Milind Kumar

Personal information
- Born: February 15, 1991 (age 35) Delhi, New Delhi, India
- Batting: Right-handed
- Bowling: Right-arm off-break
- Role: Batsman

International information
- National side: United States;
- ODI debut (cap 43): August 13, 2024 v Canada
- Last ODI: November 3, 2025 v UAE
- T20I debut (cap 33): April 7, 2024 v Canada
- Last T20I: February 15, 2026 v Namibia

Domestic team information
- 2009/10–2017/18: Delhi
- 2016: Brothers Union
- 2018/19: Sikkim
- 2019/20–2020/21: Tripura
- 2024-present: Texas Super Kings
- 2025: Kathmandu Gorkhas

Career statistics
| Competition | ODI | T20I | FC | LA |
| Matches | 22 | 25 | 46 | 87 |
| Runs scored | 1,016 | 416 | 2,988 | 3,039 |
| Batting average | 67.73 | 29.71 | 46.68 | 49.01 |
| 100s/50s | 3/7 | 0/1 | 9/15 | 4/25 |
| Top score | 155* | 56* | 261 | 155* |
| Balls bowled | 732 | 192 | 2,342 | 1,370 |
| Wickets | 28 | 12 | 33 | 40 |
| Bowling average | 18.64 | 19.66 | 37.06 | 28.10 |
| 5 wickets in innings | 1 | 1 | 1 | 1 |
| 10 wickets in match | 0 | 0 | 0 | 0 |
| Best bowling | 5/66 | 5/16 | 5/42 | 5/66 |
| Catches/stumpings | 11/– | 19/– | 30/– | 33/– |
- Source: ESPNcricinfo, February 15, 2026

= Milind Kumar =

American cricketer (born 1991)

Milind Kumar (born February 15, 1991) is a cricketer who currently plays for the United States national cricket team.

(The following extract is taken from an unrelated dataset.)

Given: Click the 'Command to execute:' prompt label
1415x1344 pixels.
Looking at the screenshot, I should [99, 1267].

Before moving to America he played for Delhi, Sikkim, and Tripura in top-level Indian domestic cricket and for Brothers Union in Bangladesh. He is a right-handed batsman and an occasional off-break bowler.

== Early life ==
Milind Kumar was born on February 15, 1991, in Delhi, India to Suman Kumar, a banker. Before moving to the United States, he worked for the Oil and Natural Gas Corporation.

== Domestic career ==
He was bought by Delhi Daredevils in the IPL Season 7 Auction for INR 10 Lakh. He was bought by Royal Challengers Bangalore in IPL12 (2019) at his base price 20 lakhs.

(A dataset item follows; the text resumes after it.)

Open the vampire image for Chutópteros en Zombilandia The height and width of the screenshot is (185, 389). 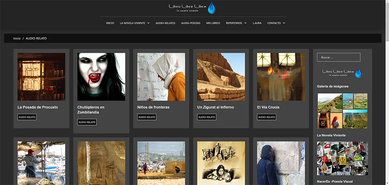[x=101, y=77]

Ahead of the 2018–19 Ranji Trophy, he was drafted from Delhi to Sikkim. he was the top scorer in 2018–19 Ranji Trophy with 1331 runs. In December 2018, he was bought by the Royal Challengers Bangalore in the player auction for the 2019 Indian Premier League.

In August 2019, he was named in the India Green team's squad for the 2019–20 Duleep Trophy. Later the same month, he left Sikkim cricket team ahead of the 2019–20 Ranji Trophy tournament. He was released by the Royal Challengers Bangalore ahead of the 2020 IPL auction.

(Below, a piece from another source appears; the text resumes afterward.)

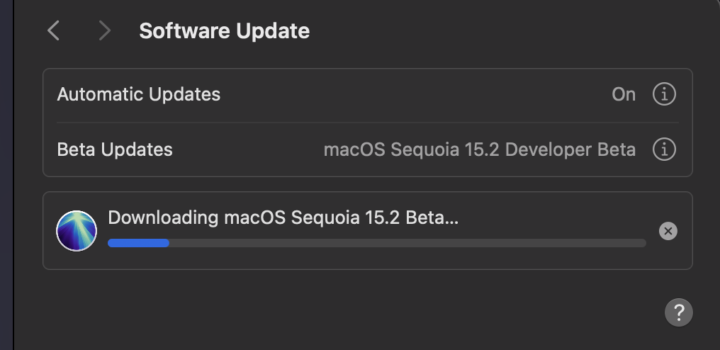Click the Software Update page title
Viewport: 720px width, 350px height.
(224, 31)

In June 2021, he was selected to take part in the Minor League Cricket tournament in the United States following the players' draft.

In June 2023, Kumar was drafted in Round 4 by the Texas Super Kings to play in the inaugural season of Major League Cricket.

== International career ==
In March 2024, Kumar was named in the United States' squad for their Twenty20 International (T20I) series against Canada, and he made his T20I debut against Canada on April 7, 2024.

In January 2026, he was named in USA's squad for the 2026 T20 World Cup.